Вот что говорит Лессинг, по случаю игры одной актрисы, которая слишком увлекалась порывами дикого огня и выражала ярость свою крайним напряжением голоса и самыми насильственными телодвижениями.
«Хотя Шекспир не был столь же великим актером, как поэтом драматическим; но знал превосходно принадлежность обоих искусств. Может быть, даже потому глубже и обдумал он искусство актера, что не имел к нему природного гения. По крайней мере, каждое слово, влагаемое им в уста Гамлету, в виде поучения комедиантам, есть золотое правило для всех актеров, которые ищут разумного одобрения. «Я прошу вас (говорит Гамлет актерам): произносите речь так, как я вам произнес ее, чтобы она скользила с языка. Но если вы будете горланить, по примеру многих актеров, то уж пусть лучше городской крикун читает стихи мои. Также не слишком распиливайте воздух рукою, вот этак, но чтоб все было благородно; потому что в самом потоке, буре и (так сказать) в вихре вашей страсти, вы должны сохранять умеренность, которая придала бы ей кротости [1].
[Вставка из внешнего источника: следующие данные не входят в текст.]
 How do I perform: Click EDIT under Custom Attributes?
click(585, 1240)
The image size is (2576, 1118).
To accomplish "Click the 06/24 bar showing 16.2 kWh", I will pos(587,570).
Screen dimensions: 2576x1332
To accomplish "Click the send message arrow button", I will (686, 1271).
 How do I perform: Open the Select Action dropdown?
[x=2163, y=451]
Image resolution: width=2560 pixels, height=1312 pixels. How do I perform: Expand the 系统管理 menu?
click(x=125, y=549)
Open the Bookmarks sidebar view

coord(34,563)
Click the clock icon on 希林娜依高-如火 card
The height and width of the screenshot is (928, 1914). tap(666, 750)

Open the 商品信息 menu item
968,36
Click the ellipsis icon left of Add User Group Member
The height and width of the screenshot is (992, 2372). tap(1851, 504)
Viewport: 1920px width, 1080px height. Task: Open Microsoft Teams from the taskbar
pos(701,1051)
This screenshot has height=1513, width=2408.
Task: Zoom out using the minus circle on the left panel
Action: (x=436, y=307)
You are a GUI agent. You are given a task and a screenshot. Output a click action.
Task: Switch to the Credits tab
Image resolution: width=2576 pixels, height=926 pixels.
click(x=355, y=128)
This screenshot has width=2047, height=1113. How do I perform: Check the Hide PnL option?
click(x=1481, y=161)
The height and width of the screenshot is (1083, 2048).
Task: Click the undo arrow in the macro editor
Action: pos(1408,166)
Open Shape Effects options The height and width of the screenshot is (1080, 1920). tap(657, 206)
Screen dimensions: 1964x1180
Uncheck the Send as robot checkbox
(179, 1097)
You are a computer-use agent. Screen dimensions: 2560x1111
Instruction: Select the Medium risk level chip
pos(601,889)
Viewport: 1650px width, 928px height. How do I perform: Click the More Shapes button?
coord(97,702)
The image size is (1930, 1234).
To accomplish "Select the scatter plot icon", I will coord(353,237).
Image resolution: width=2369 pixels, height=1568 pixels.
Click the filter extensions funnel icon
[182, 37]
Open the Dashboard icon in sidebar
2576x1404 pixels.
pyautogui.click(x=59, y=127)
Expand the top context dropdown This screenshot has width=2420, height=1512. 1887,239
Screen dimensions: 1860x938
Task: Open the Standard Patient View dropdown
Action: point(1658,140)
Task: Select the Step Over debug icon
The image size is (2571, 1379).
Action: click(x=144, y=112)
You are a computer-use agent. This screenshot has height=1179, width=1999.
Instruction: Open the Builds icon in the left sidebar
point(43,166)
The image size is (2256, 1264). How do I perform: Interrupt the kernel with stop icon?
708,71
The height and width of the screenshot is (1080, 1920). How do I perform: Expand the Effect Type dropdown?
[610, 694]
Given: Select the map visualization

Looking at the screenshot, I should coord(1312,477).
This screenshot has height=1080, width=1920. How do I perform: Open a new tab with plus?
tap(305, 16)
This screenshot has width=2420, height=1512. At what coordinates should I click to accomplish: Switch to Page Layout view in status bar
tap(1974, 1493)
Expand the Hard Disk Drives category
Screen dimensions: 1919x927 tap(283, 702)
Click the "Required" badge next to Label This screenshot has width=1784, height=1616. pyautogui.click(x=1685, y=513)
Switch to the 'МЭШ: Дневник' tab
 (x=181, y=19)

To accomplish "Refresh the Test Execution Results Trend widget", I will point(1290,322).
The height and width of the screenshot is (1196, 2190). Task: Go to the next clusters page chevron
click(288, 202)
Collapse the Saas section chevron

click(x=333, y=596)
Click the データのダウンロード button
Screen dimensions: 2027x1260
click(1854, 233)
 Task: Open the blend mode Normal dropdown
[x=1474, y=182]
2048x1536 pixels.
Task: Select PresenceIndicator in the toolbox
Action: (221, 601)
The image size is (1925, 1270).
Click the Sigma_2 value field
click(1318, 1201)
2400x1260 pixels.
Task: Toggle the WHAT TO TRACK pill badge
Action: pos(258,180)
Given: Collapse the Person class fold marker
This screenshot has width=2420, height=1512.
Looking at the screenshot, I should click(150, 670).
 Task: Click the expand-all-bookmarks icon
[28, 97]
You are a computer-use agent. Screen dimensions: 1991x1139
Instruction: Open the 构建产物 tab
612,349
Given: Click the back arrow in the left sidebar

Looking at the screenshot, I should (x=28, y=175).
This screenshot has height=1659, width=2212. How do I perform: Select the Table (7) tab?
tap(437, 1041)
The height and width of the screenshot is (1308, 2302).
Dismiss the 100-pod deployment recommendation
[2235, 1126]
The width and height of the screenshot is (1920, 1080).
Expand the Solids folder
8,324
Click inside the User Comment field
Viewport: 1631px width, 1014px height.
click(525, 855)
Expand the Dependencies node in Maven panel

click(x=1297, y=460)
Много толкуют об огне актера [2], не соглашаются в том, может ли иметь актер излишек огня. Утверждающие, что может, приводят в доказательство, что актер и в ненадлежащем месте в праве обнаружить более жару, нежели обстоятельства требуют; но отрицающие в праве заметить, что в подобном случае актер покажет не избыток огня, а недостаток рассудка. Но главное в том, что разуметь под словом огонь. Если огонь состоит в крике и судорогах; то нет спору, что актер в этом может впасть в крайность. Если же огонь состоит в скорости и живости, с какими все стихии, составляющие актера, содействуют к тому, чтобы олицетворить истину в игре его: то мы не должны бы были и здесь желать, чтобы истина сия доводима была до крайности очарования, но возможно ли предположить излишество огня в этом смысле? Стало, не в этом состоит огонь, умеренности коего требует Шекспир даже в потоке, в буре, в вихре страсти: он разумеет только насилие голоса и движений; и причину легко найти, почему актеру в обоих случаях должно наблюдать умеренность даже и там, где автор не соблюл ни малейшей. Мало голосов, которые в крайнем напряжении не были бы отвратительны; а слишком быстрые, бурные движения редко бывают благородны. Не должно оскорблять ни глаз, ни ушей наших; и только тогда актеры достигают кротости, требуемой Гамлетом, когда они в выражении сильных страстей избегают всего того, что или слуху, или зрению нашему неприятно. Сей кротости Гамлет требует от актеров даже и тогда, когда они должны произвести величайшее впечатление и ужасом пробудить от сна совесть закоснелых злодеев.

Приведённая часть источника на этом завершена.